Weekend: Criterion Collection
December 6, 2012
Director:
Jean-Luc Godard,
Starring:
Mireille Darc, Jean Yanne, Georges Staquet, Juliet Berto, Virginie Vignon, Daniel Pommereulle,
DVD Review
J.D. Lafrance+Jean-Luc Godard’s Weekend (1967) is an outrageous pastiche of 1960s intellectual discourse, fusing together the ideas of Karl Marx, Jacques Lacan and Bertolt Brecht (among others). Along with his cinematic contemporaries, chief among them, Pier Paolo Pasolini and Luis Bunuel, Godard made a very political film, a satire that deconstructed Western civilization and one that anticipated real-life socio-political upheaval that occurred in May of 1968.

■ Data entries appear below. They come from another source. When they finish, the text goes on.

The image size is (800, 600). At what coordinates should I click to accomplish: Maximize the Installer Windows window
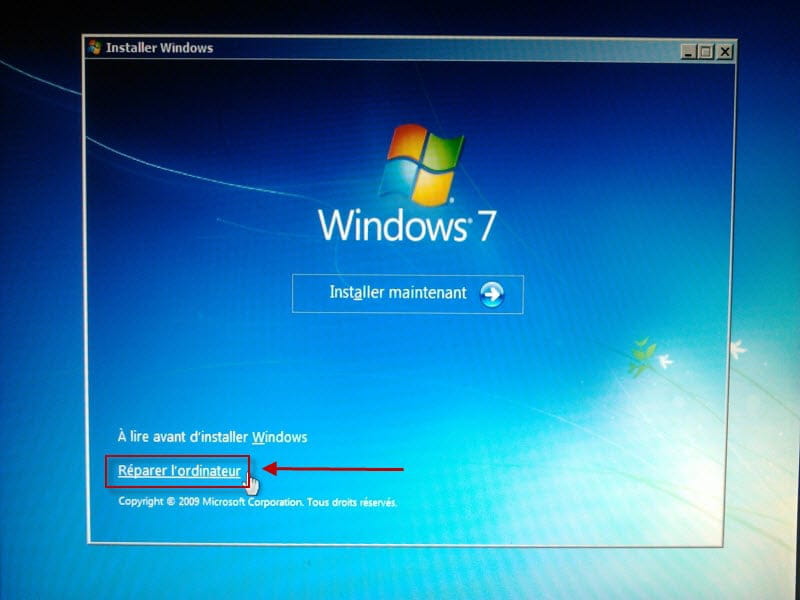point(706,51)
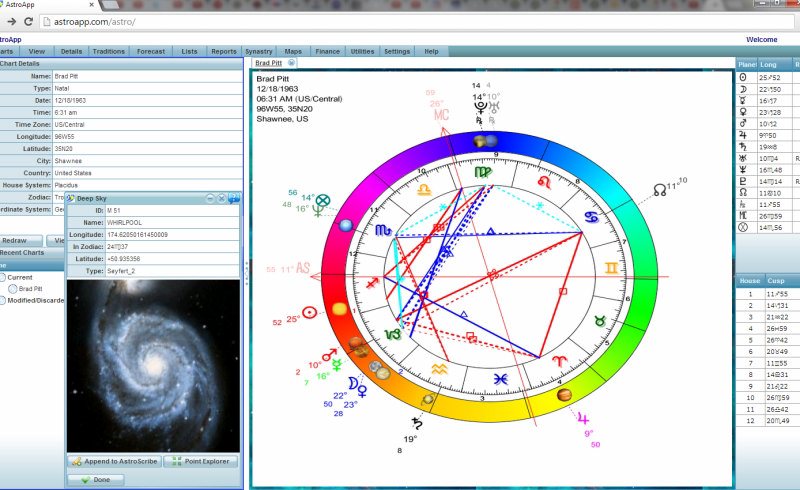The width and height of the screenshot is (800, 490).
Task: Open the Reports menu
Action: [x=224, y=51]
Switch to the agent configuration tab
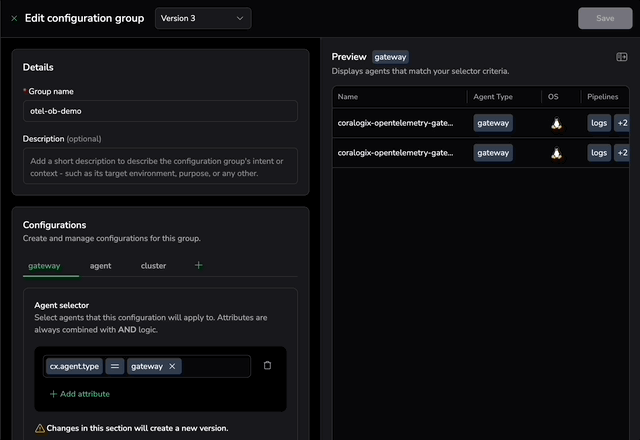Screen dimensions: 640x440 pyautogui.click(x=100, y=266)
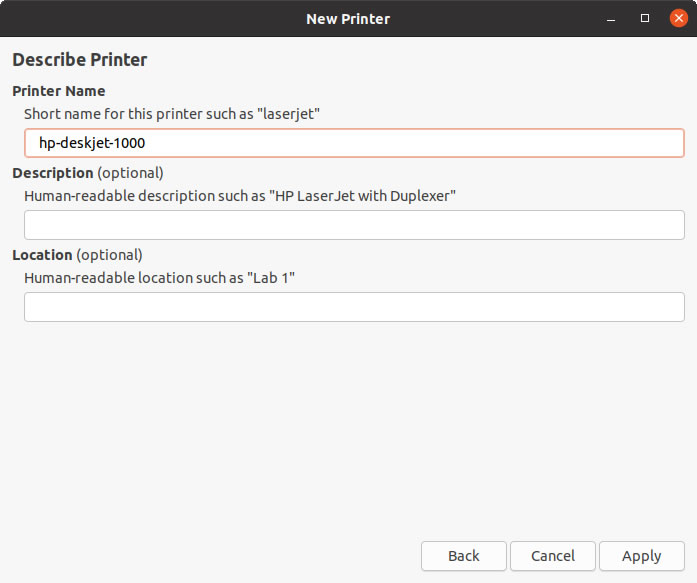
Task: Click the (optional) text beside Description
Action: (130, 172)
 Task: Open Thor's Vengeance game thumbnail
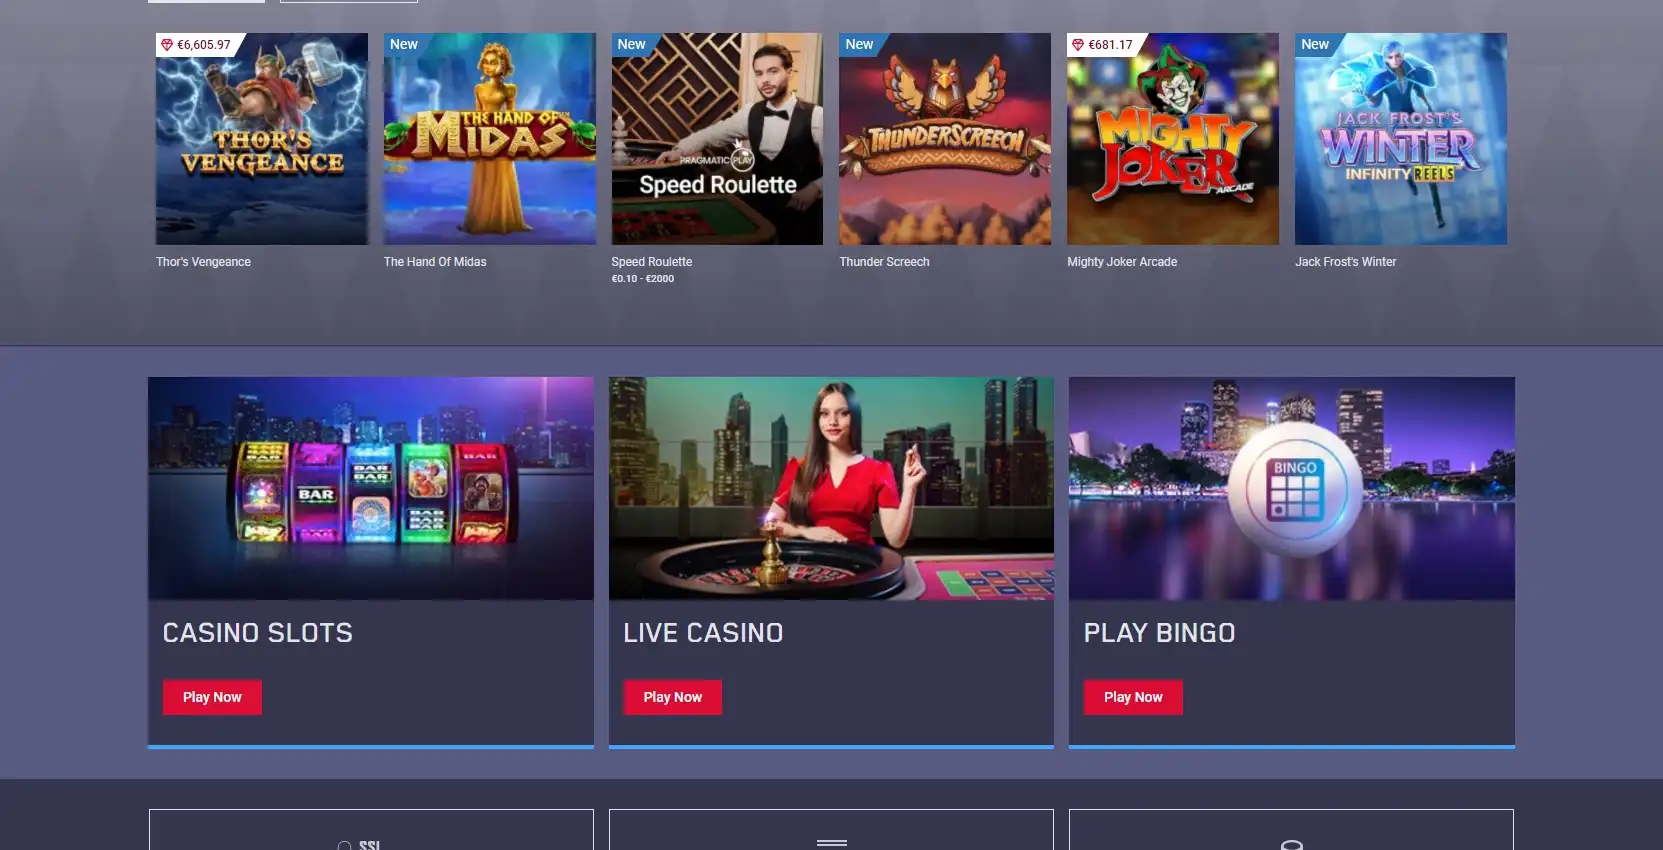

Labeled rather cheekily as “a film adrift in the cosmos” in the opening credits, Weekend follows the misadventures of Corinne Durand (Darc) and her husband Roland (Yanne). We meet them as they talk with their respective lovers about how happy they’d be if their spouse were dead. Godard immediately messes with convention and our expectations in a scene where Corinne’s lover assumes the role of a psychiatrist while she recounts a three-way she had with another lover. As she goes into great detail, Godard punctuates the scene occasionally with melodramatic B-movie music that threatens to drown her out.
Corinne and Roland take off to her family’s house in the country to see her ailing father. En route, they make their way through a massive traffic jam that is brilliantly orchestrated by Godard in one long, uninterrupted take. We see people arguing, animals waiting patiently in a vehicle, two people playing catch with ball, an elderly couple playing chess on the side of the road, and, of course, the source of the commotion – a horrible car accident with the street stained in the blood of bodies lying on the grass next to the road. After the whimsy of seeing people idly passing time in the traffic jam this images is a jarring way to end such a bravura sequence.
Corinne and Roland pass through a village where a Marx-quoting farmer argues with a woman whose car crashed into his tractor, killing her boyfriend in the process. Later on, they’re harassed by another automobile accident victim brandishing a pistol. The whole world has gone crazy, consumed by its own excess while Corinne and Roland try to navigate this dangerous landscape. They become immersed in the chaos, clinging to their bourgeois, material possessions.
Weekend famously concludes with a title card that simply reads, “end of cinema.” Godard felt that he took narrative cinema as far as it could go and pushed the boundaries to their breaking point. The film is an absurdist black comedy whose legacy can be seen in films like Little Murders (1971) and Natural Born Killers (1994). It’s a very experimental work featuring one outrageous sequence after another. It is critical of both the left (communism) and the right (capitalism), thumbing its nose at their ideologies. Like many young people were doing at the time, Weekend questions authority and this is what makes it as relevant now as it was back then.
Special Features:
Writer Kent Jones contributes a video essay entitled, “Revolutions Per Second,” where he talks about Godard’s approach to filmmaking – living in the moment. He examines how Weekend was a critique of French culture and politics. Jones does an excellent job analyzing the film in great detail.
There is an interview with cinematographer Raoul Coutard. He talks about working with Godard on Weekend and points out that Mireille Darc was not the director’s first choice for the role of Corinne. He also talks about how Godard did not get along with the film’s producer and shares an anecdote about their contentious relationship while filming Weekend.
Actors Mireille Darc and Jean Yanne talk briefly about what it was like to make the film in vintage interviews that look like they were conducted around the time of the film’s release.
Assistant director Claude Miller recounts how he was a fan of Godard’s film criticism and his films before actually meeting the man. He talks about how they met and how he got to work on Weekend.
There is an excerpt from a French documentary television series, which follows Godard and his cast and crew as they make Weekend. It is fascinating to see the man at work and get a peek at how he directed a scene.
Finally, there are vintage French and U.S. trailers for the film.